◆ Dataset entries ◆
• • • • •

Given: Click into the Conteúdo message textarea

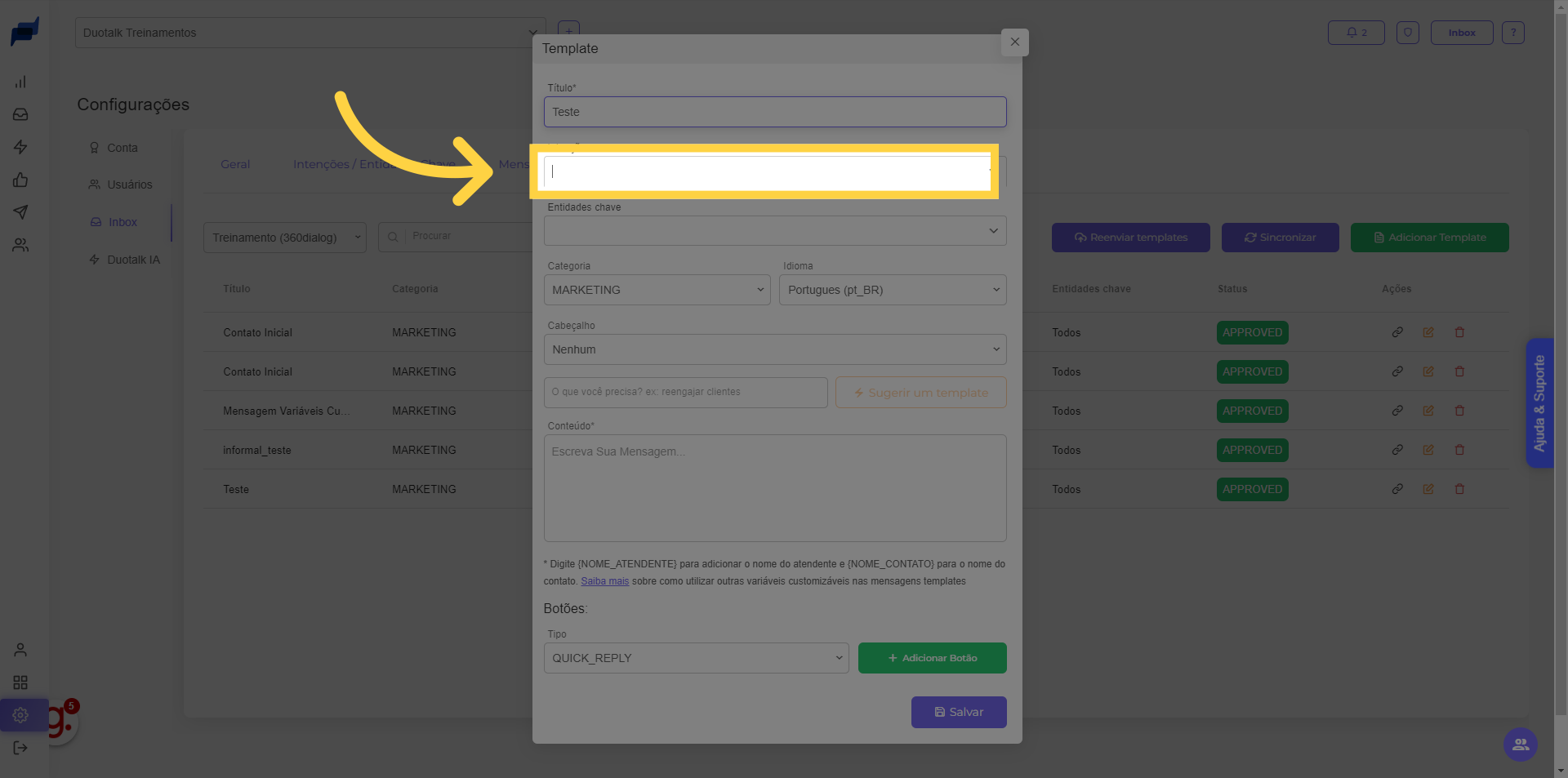Looking at the screenshot, I should pos(774,488).
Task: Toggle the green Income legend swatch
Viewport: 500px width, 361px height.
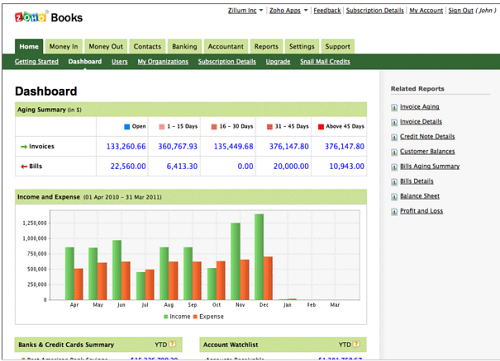Action: pos(166,316)
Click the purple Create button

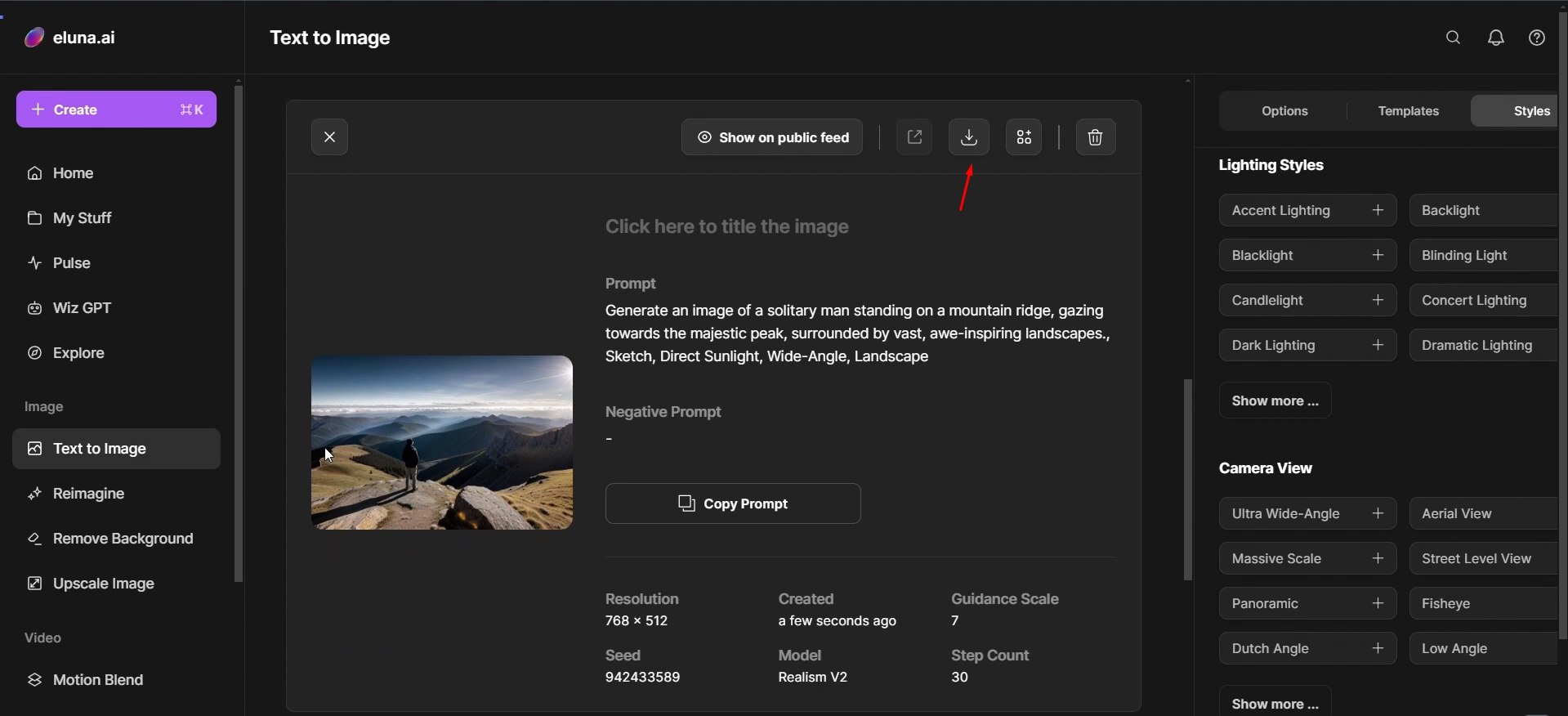116,110
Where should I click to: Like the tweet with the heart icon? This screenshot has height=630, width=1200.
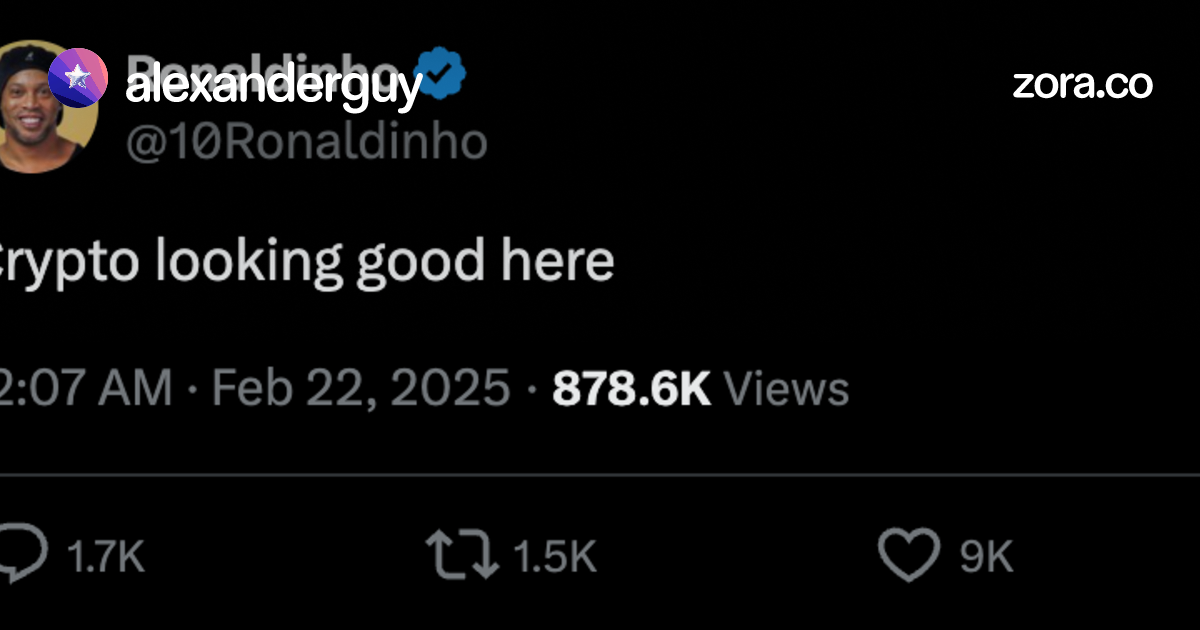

• • • • •

◆ About this exercise ◆
Reproduce the final stretch of lines exactly: the line containing "Task: Toggle the green Income legend swatch" through the last line of the data, both included. Pictures do not belong in the copy.

◆ Completed task ◆
Task: Toggle the green Income legend swatch
Viewport: 500px width, 361px height.
Action: pos(166,316)
Click the purple Create button

116,110
Where should I click to: Like the tweet with the heart icon? This screenshot has height=630, width=1200.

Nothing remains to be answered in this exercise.